BACKGROUND
Lower limb amputation (LLA) is a permanent disability that significantly impacts survivors’ physical activity (PA) participation, functional independence, and quality of life (QoL). To minimise the effect of these impacts, it is essential for LLA survivors to engage in lifelong rehabilitation tailored to their needs and preferences. However, in Sri Lanka, where a three-decade civil war resulted in trauma-related LLAs among a young male generation, access to rehabilitation was limited to the immediate post-injury period.
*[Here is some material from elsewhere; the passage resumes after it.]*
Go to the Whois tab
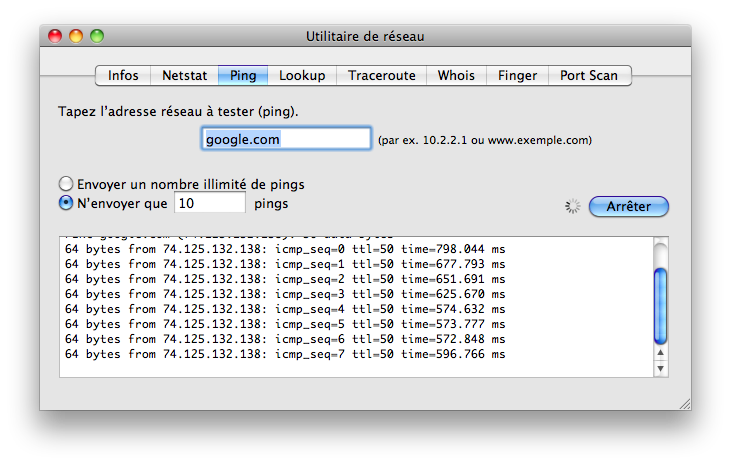[456, 75]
Designing and implementing rehabilitation interventions for these veterans requires an understanding of their current health status and perceptions of rehabilitation.
OBJECTIVE
This study was conducted to evaluate the QoL and PA participation of veterans with LLA; to explore perceptions of factors influencing their PA participation and expectations for a future community-based physical rehabilitation (CBPR) intervention.
METHODS
This mixed-method study combined a comparative cross-sectional study with qualitative semi-structured interviews in five districts of Sri Lanka. QoL and PA participation were assessed for community-reintegrated veterans with LLA and compared with a matched able-bodied cohort, using the Mann-Whitney U test. PA was defined as metabolic equivalent of task (MET)-minutes/week and computed for walking, moderate-intensity, and vigorous-intensity activities. PA level was classified as either sufficiently active, low, or sedentary. The design of interview questions was guided by the Theoretical Domains Framework (TDF) and followed a phenomenological approach. Interviews were conducted with 25 veterans, analysed thematically, and perceptions of PA participation and CBPR codified using the Consolidated Framework for Implementation Research (CFIR).
RESULTS
All the participants were male (N=170) age ranging from 30 to 55 years. Scores for both physical and psychological well-being and PA participation in walking and vigorous-intensity activities were significantly lower among veterans (P<.05). Of the 79 veterans, 34 (43%) were classified ‘sedentary’ compared to 10 out of 82 (11.8%) in able-bodied group. Veterans mostly engaged in moderate-intensity PA inside the house (49/79, 62%) and in the yard (30/79, 38%). Barriers to PA exist at individual (e.g. burden of comorbidities), primary care (e.g. absence of community rehabilitation services), and policy levels (e.g. limited resources), and facilitators primarily at societal (e.g. inclusive community) and individual levels (e.g. pre-injury activity baseline and positive attitude towards exercises). Expectations on CBPR included individualised rehabilitation parameters, functional-biased exercises, and involvement from peers with LLA, amputee societies, and community healthcare providers.
CONCLUSIONS
Reduced PA participation, poorer QoL, and physical and psychological impacts for relatively young veterans reveals the long-term impacts of living with LLA in the absence of long-term rehabilitation. Policy level changes need to be implemented along with behaviour change strategies to promote PA participation and minimise physical inactivity induced health issues. Veterans’ perceptions regarding a future CBPR programme were positive and centred on holistic, individualised, and peer-led activities.